**実施する課題**:
a) 次の(i)〜(iii)が読解文の内容と合っているか、それぞれ「はい」か「いいえ」で答え、判断の根拠となる読解文の言葉をそのまま引用せよ。(i) 永冨先生のスタジオは池ノ上にあった。(ii) レッスンにはいつも一人ずつ参加していた。(iii) 語り手は先輩たちと同じくフーガのレッスンを受けていた。
b) 読解文によると、永冨先生のスタジオの広さはどのくらいか。

**読解文**:
════════════════

当時、永冨先生は池内先生のお弟子さんを預かって教えていらっしゃったんですよ。すぐその場で電話を掛けて、池ノ上にある永冨先生のスタジオにお邪魔して、それ以降は永冨先生のところに通うことになったので、それで池内先生の手を離れたわけですね。
池ノ上の永冨先生のスタジオというのは、3畳1間ぐらいの、グランドピアノの他にイスが2つ並べられる程度の部屋なんですが、藝大の作曲科に入ろうとしている受験生、ほとんどが2浪、3浪している浪人生でしたけど、そういう人や、藝大の大学院の先輩達なんかがそこに集まってレッスンを受けているんです。3畳の狭いレッスン室ではあるんですけど、作曲家の卵がいつも複数でレッスンに参加していて、とても熱気がありましたね。
その周りの先輩達のフーガやソナタの作品のレッスンを横で覗きながら、自分は和声のレッスンを見てもらっていたんですね。

════════════════

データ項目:
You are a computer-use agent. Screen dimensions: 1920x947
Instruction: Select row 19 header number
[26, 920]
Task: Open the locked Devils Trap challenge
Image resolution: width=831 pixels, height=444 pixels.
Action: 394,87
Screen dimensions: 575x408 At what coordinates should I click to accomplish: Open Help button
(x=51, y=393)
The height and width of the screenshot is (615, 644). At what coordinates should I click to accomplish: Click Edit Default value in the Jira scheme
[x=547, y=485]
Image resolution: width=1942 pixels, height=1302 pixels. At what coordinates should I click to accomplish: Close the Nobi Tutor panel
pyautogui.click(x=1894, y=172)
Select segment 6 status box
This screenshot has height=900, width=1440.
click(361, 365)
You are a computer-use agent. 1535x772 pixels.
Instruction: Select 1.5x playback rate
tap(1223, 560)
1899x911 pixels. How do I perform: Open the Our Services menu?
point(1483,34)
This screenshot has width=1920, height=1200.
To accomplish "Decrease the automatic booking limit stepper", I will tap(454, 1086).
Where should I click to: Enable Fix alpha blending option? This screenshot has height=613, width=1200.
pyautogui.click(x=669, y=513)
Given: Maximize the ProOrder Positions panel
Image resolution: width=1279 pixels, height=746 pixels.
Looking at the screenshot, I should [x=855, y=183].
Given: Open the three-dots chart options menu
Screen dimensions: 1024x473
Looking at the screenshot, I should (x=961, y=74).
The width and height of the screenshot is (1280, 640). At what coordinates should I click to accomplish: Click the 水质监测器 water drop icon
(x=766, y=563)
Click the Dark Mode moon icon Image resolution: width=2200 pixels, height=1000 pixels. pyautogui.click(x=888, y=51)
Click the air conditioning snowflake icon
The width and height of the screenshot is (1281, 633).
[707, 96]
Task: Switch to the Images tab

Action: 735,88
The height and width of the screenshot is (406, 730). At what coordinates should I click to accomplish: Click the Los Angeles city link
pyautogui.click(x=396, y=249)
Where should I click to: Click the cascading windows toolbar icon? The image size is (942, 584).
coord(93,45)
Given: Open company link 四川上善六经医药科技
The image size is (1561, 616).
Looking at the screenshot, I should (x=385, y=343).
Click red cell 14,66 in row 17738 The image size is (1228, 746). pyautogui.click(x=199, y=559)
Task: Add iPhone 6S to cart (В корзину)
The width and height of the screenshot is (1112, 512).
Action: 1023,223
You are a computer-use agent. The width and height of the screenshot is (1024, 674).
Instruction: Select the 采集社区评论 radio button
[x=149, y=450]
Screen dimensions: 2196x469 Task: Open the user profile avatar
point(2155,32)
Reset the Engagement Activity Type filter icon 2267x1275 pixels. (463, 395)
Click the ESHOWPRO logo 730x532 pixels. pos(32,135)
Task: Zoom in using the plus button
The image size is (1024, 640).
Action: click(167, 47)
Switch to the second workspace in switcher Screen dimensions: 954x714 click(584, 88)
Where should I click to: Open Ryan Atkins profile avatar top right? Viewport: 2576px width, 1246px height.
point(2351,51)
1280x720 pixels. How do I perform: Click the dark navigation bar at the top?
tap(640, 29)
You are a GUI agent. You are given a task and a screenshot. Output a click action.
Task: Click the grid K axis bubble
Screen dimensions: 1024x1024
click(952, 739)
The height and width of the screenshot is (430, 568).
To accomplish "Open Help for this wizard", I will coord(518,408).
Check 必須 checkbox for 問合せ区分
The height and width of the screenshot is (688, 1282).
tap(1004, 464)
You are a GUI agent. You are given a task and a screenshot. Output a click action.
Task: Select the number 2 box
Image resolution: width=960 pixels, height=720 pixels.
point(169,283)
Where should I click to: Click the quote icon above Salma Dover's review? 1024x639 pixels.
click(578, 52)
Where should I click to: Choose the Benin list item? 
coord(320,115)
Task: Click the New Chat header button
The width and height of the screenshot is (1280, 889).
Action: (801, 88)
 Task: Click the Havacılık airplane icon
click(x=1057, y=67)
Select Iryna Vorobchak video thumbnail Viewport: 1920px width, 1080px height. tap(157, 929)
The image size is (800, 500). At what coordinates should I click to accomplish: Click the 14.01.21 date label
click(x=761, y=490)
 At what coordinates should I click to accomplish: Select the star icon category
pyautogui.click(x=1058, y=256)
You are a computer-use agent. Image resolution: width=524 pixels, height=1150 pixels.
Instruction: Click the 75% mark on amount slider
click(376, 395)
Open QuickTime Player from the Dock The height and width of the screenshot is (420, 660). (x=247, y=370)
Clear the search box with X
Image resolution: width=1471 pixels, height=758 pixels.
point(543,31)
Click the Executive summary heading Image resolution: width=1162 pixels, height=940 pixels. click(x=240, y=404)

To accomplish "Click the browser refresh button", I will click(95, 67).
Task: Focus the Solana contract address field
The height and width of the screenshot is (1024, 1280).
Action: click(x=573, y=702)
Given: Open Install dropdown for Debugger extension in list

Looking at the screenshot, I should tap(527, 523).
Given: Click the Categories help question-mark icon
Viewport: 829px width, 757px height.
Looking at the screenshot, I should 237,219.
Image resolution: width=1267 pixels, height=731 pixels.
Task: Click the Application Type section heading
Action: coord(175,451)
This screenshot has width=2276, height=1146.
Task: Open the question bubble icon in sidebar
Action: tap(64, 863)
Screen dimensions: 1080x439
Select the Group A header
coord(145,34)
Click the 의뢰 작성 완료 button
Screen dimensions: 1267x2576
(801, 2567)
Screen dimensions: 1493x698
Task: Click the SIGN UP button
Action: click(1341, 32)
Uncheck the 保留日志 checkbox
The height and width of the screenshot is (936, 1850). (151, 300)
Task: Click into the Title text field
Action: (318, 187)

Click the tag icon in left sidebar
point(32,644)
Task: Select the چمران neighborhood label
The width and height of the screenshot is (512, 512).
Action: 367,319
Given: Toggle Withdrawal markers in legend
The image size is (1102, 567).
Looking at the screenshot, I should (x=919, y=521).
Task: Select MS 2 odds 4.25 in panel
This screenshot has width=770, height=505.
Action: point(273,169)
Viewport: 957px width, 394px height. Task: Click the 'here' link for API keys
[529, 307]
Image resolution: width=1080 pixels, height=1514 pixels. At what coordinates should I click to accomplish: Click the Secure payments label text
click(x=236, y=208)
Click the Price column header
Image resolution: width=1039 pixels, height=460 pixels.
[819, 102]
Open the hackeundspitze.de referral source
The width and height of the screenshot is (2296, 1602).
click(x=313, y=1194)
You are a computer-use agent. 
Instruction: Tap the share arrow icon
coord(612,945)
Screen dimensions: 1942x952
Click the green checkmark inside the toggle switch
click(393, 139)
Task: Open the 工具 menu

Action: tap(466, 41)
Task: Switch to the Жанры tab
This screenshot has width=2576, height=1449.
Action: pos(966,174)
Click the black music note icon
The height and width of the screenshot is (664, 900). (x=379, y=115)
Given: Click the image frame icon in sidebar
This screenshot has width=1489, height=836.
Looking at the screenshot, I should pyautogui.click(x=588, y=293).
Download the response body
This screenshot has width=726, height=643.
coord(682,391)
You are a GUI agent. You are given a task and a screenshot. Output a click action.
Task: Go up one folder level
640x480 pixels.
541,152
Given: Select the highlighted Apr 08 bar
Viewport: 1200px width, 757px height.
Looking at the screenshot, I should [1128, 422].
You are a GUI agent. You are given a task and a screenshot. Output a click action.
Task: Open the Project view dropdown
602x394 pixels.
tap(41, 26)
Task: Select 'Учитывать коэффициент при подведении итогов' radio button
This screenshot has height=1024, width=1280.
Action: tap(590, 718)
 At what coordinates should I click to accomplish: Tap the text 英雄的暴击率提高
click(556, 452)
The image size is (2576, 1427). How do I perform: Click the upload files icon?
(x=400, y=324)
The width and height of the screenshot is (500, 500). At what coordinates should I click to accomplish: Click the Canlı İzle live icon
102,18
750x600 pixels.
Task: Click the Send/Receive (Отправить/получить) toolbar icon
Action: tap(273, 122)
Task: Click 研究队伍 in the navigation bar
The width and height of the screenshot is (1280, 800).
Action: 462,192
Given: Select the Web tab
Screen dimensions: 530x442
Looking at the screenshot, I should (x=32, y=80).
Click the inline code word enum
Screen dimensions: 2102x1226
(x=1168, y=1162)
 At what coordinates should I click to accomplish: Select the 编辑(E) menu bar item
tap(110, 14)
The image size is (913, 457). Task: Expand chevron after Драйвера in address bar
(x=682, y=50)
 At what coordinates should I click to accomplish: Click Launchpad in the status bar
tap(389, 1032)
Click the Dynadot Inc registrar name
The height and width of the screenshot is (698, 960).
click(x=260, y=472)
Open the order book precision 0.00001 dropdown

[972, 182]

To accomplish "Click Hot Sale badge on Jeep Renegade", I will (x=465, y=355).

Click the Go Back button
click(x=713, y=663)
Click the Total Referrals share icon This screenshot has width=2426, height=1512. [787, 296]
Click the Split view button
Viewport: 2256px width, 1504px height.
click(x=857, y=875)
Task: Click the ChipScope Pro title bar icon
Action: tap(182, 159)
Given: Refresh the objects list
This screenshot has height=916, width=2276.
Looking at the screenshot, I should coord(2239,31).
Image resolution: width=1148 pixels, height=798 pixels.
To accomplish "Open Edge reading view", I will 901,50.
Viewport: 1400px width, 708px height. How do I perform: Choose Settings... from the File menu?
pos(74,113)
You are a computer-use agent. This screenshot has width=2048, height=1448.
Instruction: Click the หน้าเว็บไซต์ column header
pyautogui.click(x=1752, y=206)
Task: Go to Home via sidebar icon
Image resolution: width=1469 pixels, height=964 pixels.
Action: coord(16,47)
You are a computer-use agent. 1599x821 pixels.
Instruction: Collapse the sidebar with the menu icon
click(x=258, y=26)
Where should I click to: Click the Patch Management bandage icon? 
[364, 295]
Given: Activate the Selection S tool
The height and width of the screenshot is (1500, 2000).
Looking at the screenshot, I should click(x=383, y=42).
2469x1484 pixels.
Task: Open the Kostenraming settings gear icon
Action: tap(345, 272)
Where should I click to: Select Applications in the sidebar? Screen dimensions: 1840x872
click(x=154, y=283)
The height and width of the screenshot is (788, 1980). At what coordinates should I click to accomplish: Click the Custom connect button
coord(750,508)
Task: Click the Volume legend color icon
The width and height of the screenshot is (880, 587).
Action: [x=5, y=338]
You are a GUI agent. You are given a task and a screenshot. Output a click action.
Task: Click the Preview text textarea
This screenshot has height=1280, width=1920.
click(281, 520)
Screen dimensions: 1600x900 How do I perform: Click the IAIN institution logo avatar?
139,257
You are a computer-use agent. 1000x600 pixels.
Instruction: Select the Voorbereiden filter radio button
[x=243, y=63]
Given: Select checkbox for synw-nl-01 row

════════════════

**結果**:
a)
(i) はい。「池ノ上にある永冨先生のスタジオ」
(ii) いいえ。「作曲家の卵がいつも複数でレッスンに参加していて」
(iii) いいえ。「自分は和声のレッスンを見てもらっていたんですね」

b) 3畳1間ぐらいだった。